EXERCISE: Extract the stretch of lines that starts at the line with "The width and height of the screenshot is (1280, 525)." and ends at the last line of the data below. Give it exactly, without pictures.

(Entries taken from a collection)
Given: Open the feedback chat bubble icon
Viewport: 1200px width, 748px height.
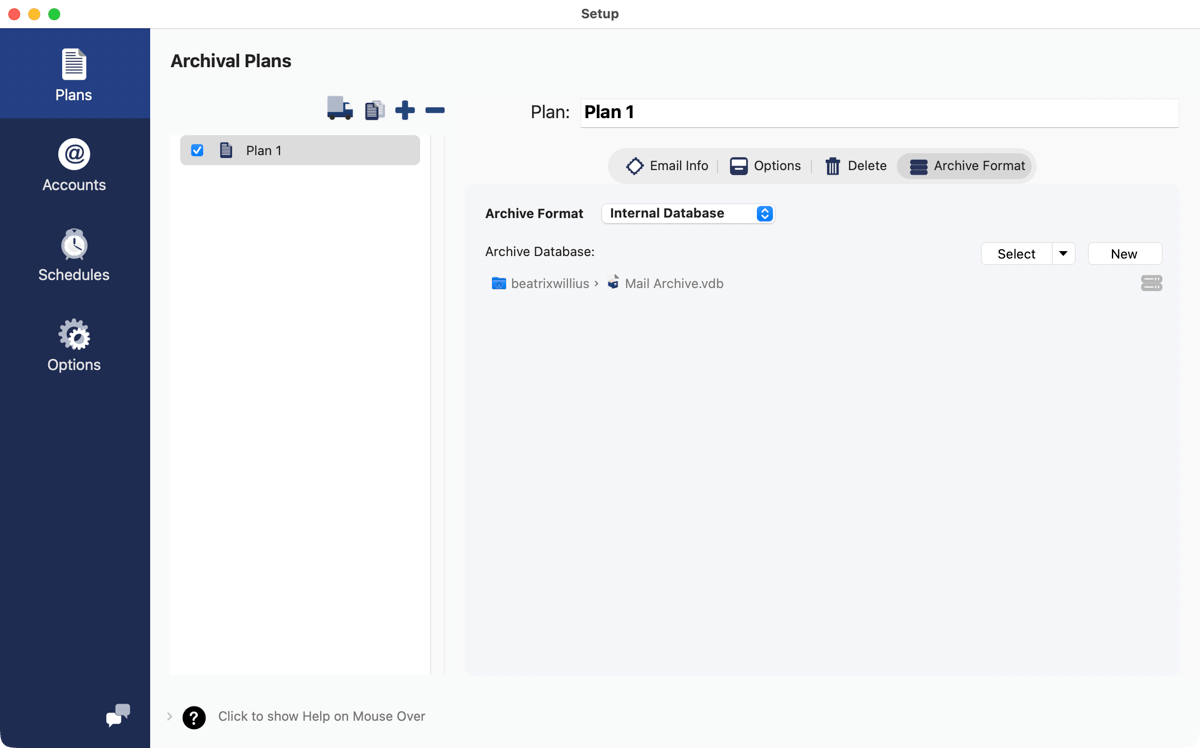Looking at the screenshot, I should tap(117, 717).
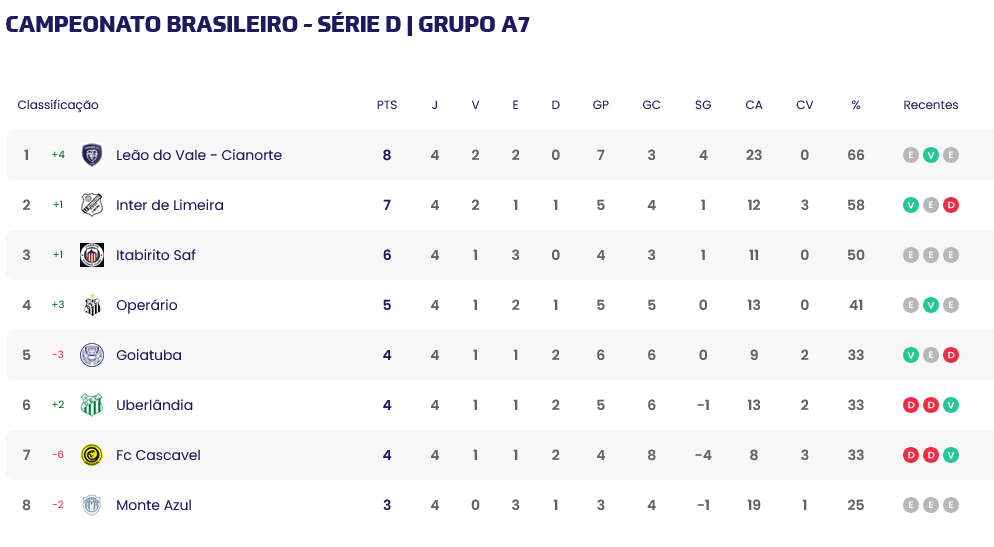Image resolution: width=994 pixels, height=547 pixels.
Task: Select the Uberlândia team name
Action: [x=154, y=405]
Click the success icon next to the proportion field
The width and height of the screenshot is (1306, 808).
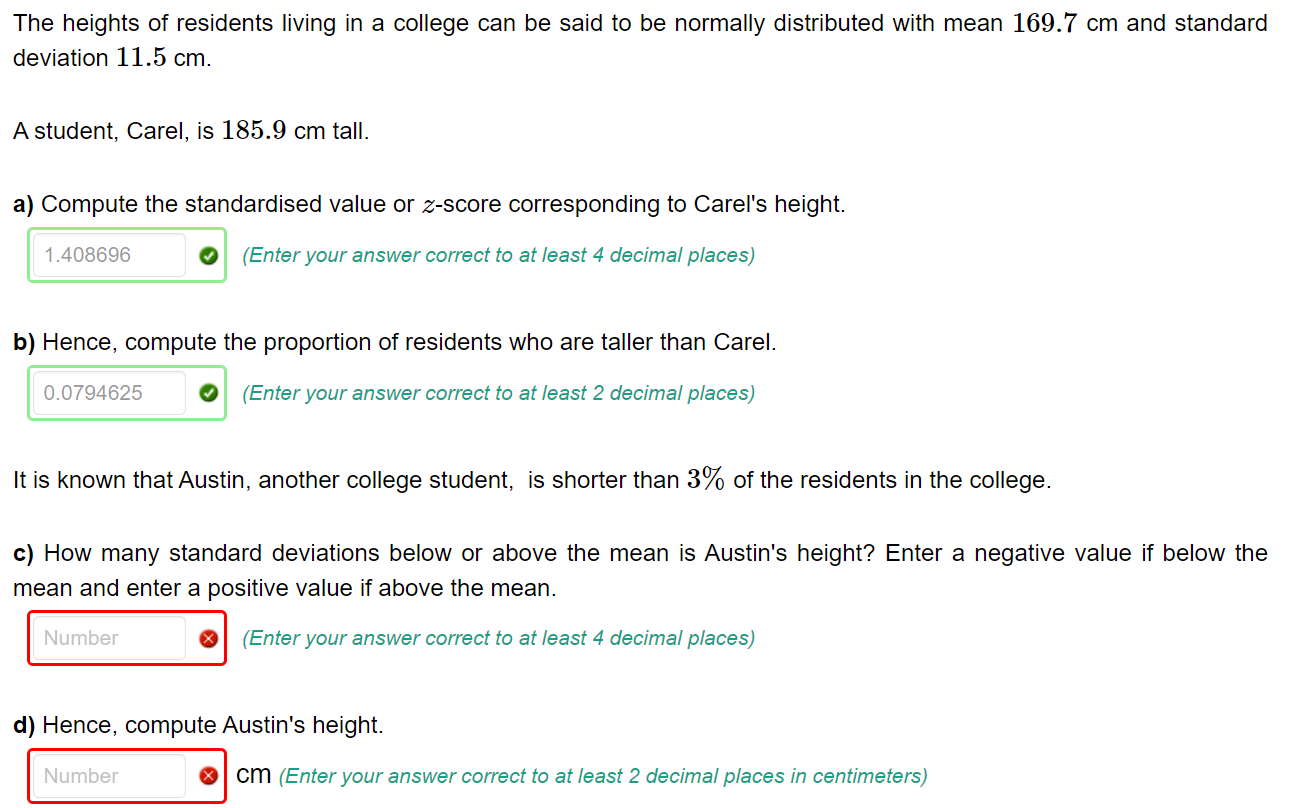(x=208, y=393)
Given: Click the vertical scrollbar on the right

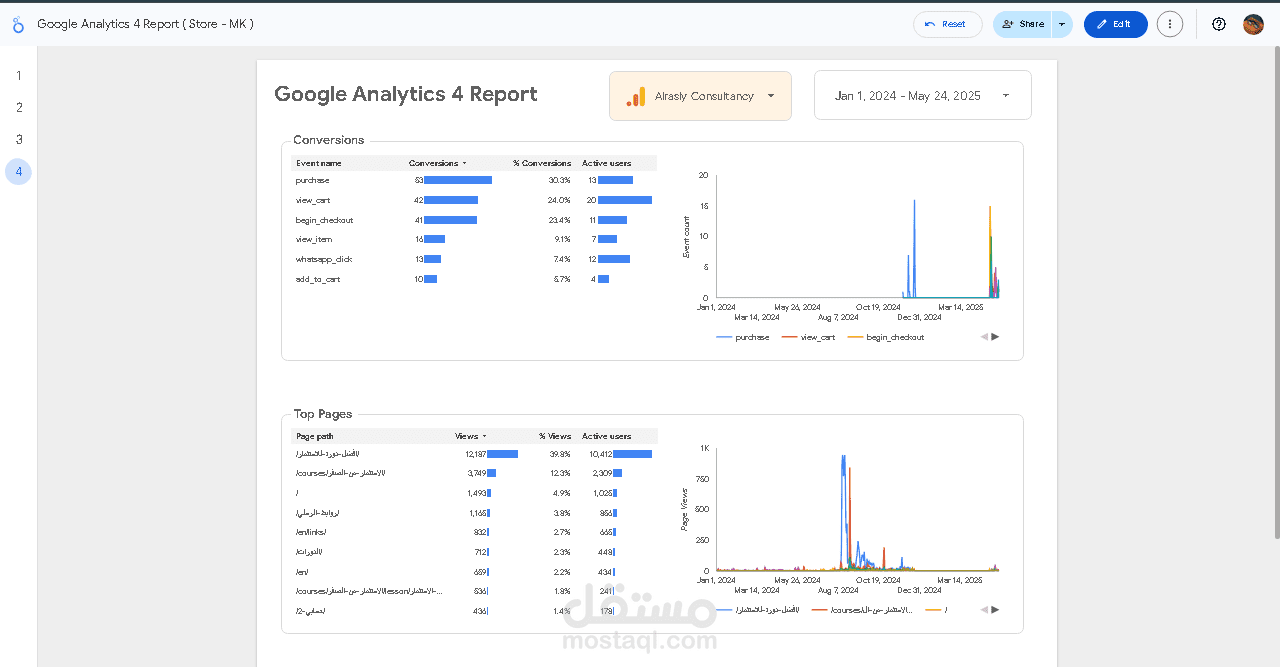Looking at the screenshot, I should [1275, 300].
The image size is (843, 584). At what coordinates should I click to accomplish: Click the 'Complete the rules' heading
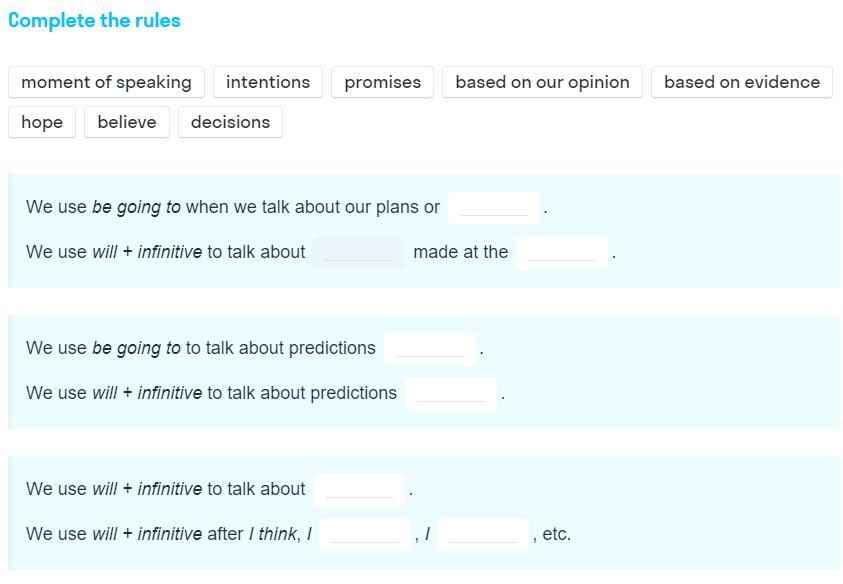(x=94, y=20)
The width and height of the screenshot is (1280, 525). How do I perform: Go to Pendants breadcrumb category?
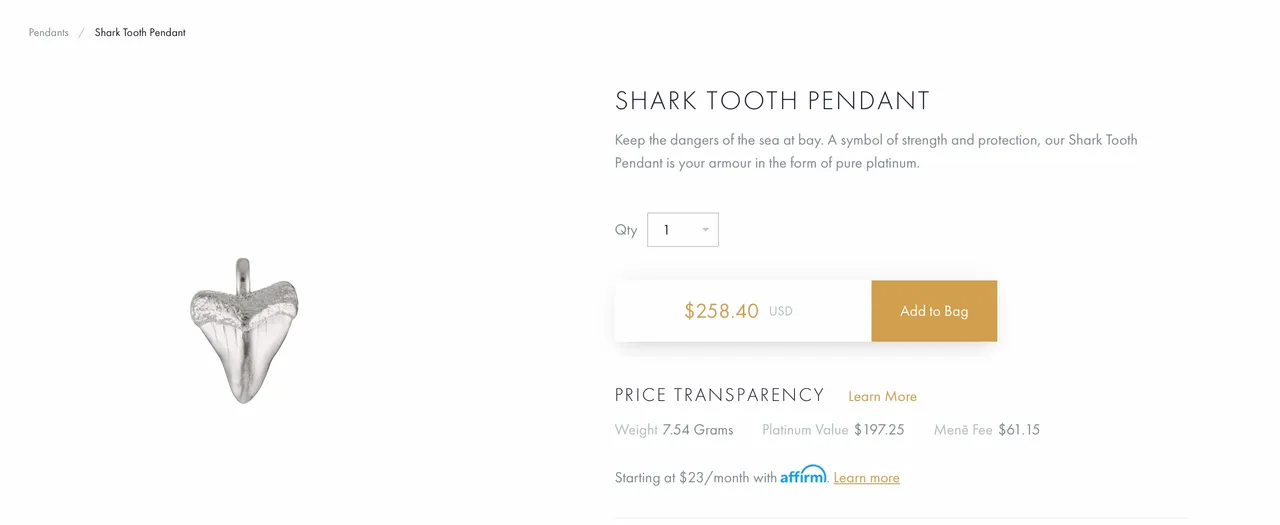[x=49, y=32]
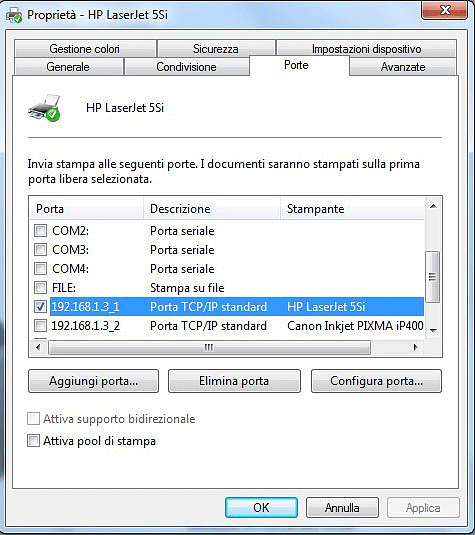Click the port list scroll down arrow
475x535 pixels.
pos(433,330)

ANSWER BELOW:
The width and height of the screenshot is (1280, 525). How do I perform: Go to Pendants breadcrumb category?
[x=49, y=32]
Click the port list scroll down arrow
475x535 pixels.
pos(433,330)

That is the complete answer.